The Senior Information Management Officer and Data Protection Officer explained that when there was a data breach, a risk assessment was immediately undertaken to determine the level of severity. If the severity level was reached, then the Council had 72 hours to report the breach to the ICO.

 

6.19

The Senior Information Management Officer and Data Protection Officer confirmed the Council had not been a victim of a major cyber security breach although we had to be prepared for one. She added there was an IT security team that was focused on this particular risk.

 

6.20

The Senior Information Management Officer and Data Protection Officer believed there will be a reduction in the number of FOI requests due to the Council publishing as much data online as possible. Customers can be signposted to the relevant pages online. She mentioned that the Council usually received larger number of requests when there was either a change in policy or something in the news which interested or concerned people of Sheffield.

 

6.21

The Senior Information Management Officer and Data Protection Officer explained the process of dealing with an FOI request.

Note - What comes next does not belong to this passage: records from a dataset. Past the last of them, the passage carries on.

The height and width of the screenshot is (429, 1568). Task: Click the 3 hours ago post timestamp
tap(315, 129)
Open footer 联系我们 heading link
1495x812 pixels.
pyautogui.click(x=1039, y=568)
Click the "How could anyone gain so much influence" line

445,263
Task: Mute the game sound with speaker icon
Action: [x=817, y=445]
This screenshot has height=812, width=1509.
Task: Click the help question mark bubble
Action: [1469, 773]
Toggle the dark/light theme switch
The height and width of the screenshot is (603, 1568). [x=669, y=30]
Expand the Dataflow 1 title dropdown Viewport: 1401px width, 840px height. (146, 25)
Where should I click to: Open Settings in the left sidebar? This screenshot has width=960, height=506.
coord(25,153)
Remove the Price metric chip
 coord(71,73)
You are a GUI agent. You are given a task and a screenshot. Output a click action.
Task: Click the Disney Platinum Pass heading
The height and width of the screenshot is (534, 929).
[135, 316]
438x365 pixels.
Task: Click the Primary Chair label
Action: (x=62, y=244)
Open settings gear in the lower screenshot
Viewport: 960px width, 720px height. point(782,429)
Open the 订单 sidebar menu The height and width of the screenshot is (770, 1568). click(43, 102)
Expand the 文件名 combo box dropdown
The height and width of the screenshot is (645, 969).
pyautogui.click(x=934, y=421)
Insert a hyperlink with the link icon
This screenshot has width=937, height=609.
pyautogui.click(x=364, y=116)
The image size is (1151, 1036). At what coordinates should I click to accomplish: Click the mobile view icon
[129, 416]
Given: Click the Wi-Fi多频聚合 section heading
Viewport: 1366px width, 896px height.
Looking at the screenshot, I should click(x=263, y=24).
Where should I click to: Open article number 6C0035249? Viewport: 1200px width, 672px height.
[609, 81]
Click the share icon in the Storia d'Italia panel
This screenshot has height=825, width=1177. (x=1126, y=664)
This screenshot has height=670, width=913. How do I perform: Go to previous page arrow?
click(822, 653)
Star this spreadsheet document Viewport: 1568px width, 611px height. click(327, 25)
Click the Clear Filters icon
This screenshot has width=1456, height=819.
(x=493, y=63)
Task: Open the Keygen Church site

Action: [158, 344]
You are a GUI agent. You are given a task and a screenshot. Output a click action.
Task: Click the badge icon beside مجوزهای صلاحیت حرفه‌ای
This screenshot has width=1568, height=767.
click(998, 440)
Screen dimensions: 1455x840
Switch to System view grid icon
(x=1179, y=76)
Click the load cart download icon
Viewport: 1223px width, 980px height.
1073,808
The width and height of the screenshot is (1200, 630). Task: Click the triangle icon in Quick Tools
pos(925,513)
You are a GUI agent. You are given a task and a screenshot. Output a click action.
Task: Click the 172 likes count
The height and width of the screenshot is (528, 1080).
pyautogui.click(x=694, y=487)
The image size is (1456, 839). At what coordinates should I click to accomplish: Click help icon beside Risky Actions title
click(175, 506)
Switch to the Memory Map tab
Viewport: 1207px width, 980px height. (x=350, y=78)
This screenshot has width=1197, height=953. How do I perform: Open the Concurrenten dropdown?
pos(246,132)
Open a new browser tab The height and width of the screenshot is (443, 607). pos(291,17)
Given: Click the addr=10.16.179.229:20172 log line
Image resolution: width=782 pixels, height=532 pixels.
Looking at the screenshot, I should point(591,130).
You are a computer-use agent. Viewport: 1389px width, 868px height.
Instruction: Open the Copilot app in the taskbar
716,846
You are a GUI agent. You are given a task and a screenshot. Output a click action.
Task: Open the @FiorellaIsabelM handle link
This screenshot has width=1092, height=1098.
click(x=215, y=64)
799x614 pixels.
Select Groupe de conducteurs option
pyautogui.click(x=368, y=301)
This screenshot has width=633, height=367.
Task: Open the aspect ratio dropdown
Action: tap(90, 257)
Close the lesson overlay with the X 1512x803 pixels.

A request from a member of the public could be sent to any officer within the Council, it was there duty to understand that was a request for information and therefore forward the request onto the FOI team. The FOI team would then review that request and then send that on to the relevant services which hold that information which had been requested. Those services will have an internal deadline for gathering that information and providing it to the FOI team. The FOI team have 20 days to respond to the member of public, they can extend that if necessary although it can not be extended beyond 40 days.

 

6.22

RESOLVED: That the Audit and Standards Committee noted the annual information governance update.